Amnesia, evil twins, baby swaps, love triangles, and fake deaths are common tropes that have been used in American soap operas for decades. According to Jo Walker’s Guardian review of the 2019 South Korean television series Crash Landing on You, which received critical acclaim and gained worldwide popularity after streaming on Netflix, Korean melodrama plot conventions include “forgotten chance meetings, dramatic piggyback rides, and at least one scene per show where the heroine gets totally juiced on beer.” Write a short story that borrows one of these K-drama tropes or a newly discovered one. Give yourself permission to meld “soapy” characteristics with perhaps more nuanced or subtle literary elements. How can the integration of melodrama imbue your story with humor or emotional dynamism?

Talismans

3.31.26

In a recent piece published on Literary Hub, Maggie Smith describes her writing space—the objects she considers talismans, the furnishings, and accessories that surround her as she works. Some notable items include: her clear desk from CB2, black Uni-Ball Vision Elite pens, an Audre Lorde postcard from a friend, a fortune cookie message, and a card from her high school English teacher. Compose a series of short poems that zero in on a few favorite tools or accoutrements that you like to use or have with you when you write.
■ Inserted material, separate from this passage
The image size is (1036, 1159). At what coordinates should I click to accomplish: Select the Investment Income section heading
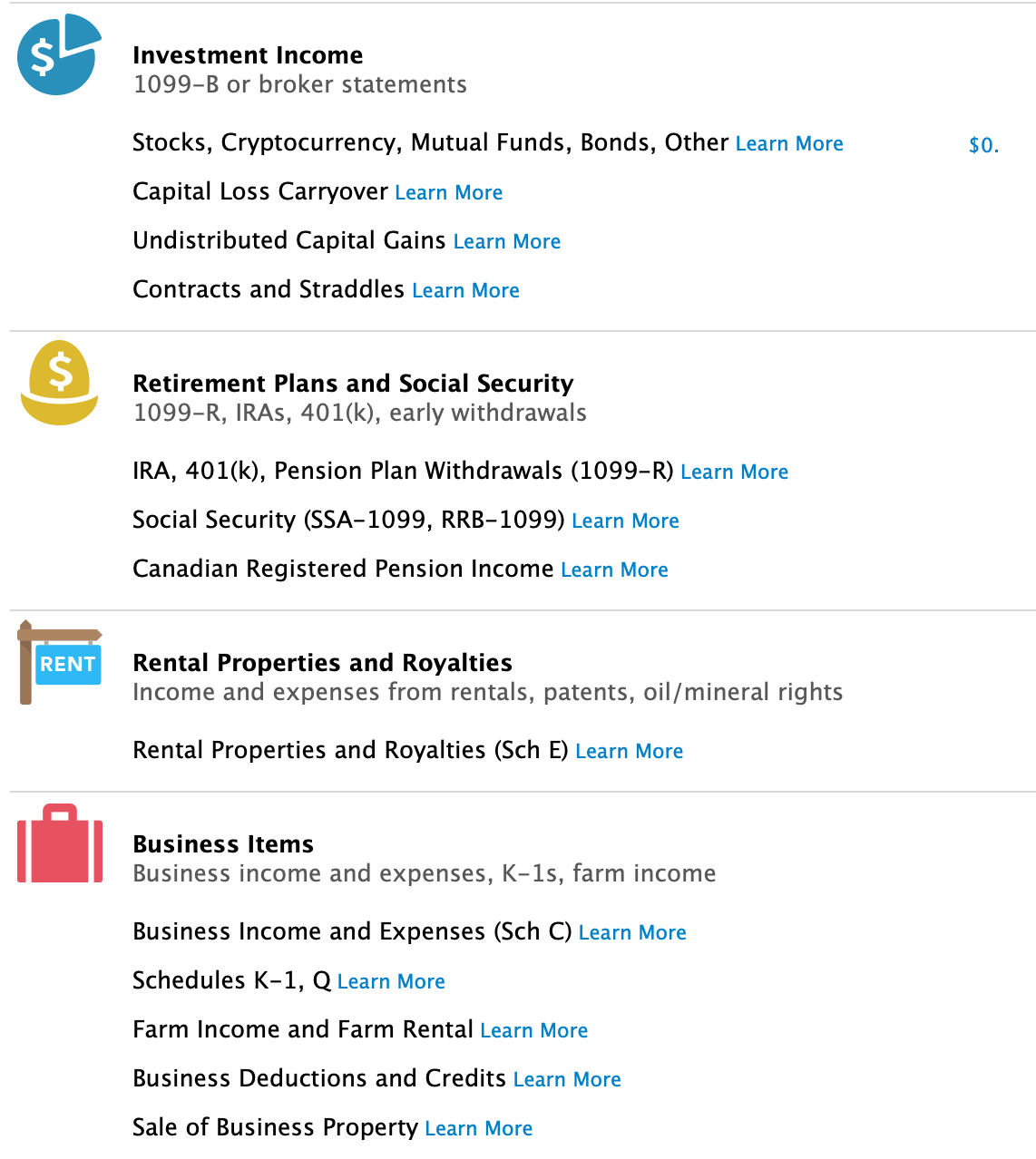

Include details of the brands, types, and personal touches of each item. What memories are associated with them? How can you combine functional physical descriptions in your verse with thoughtful reflections of what these objects bring to mind?

Sad Comedy

3.26.26

Frederick Wiseman, the late director renowned for his lengthy documentaries about various American institutions and infrastructures—including Hospital; City Hall; Welfare; Titicut Follies; Near Death; and Belfast, Maine—spoke in a 2015 BOMB magazine interview about how humor is interspersed throughout his films, which are oftentimes incisive exposés of injustice, neglect, and grief. “I think all my films are funny,” said Wiseman. “You find yourself in a lot of situations that are funny. Or sometimes they are both funny and sad. I mean, the best comedy is sad comedy.” Think back to some past experiences that you would characterize as sad or sorrowful and write an essay in which you try to find a thread of humor to draw out. How can sad comedy demonstrate the ways in which human emotions are more complex than at first glance?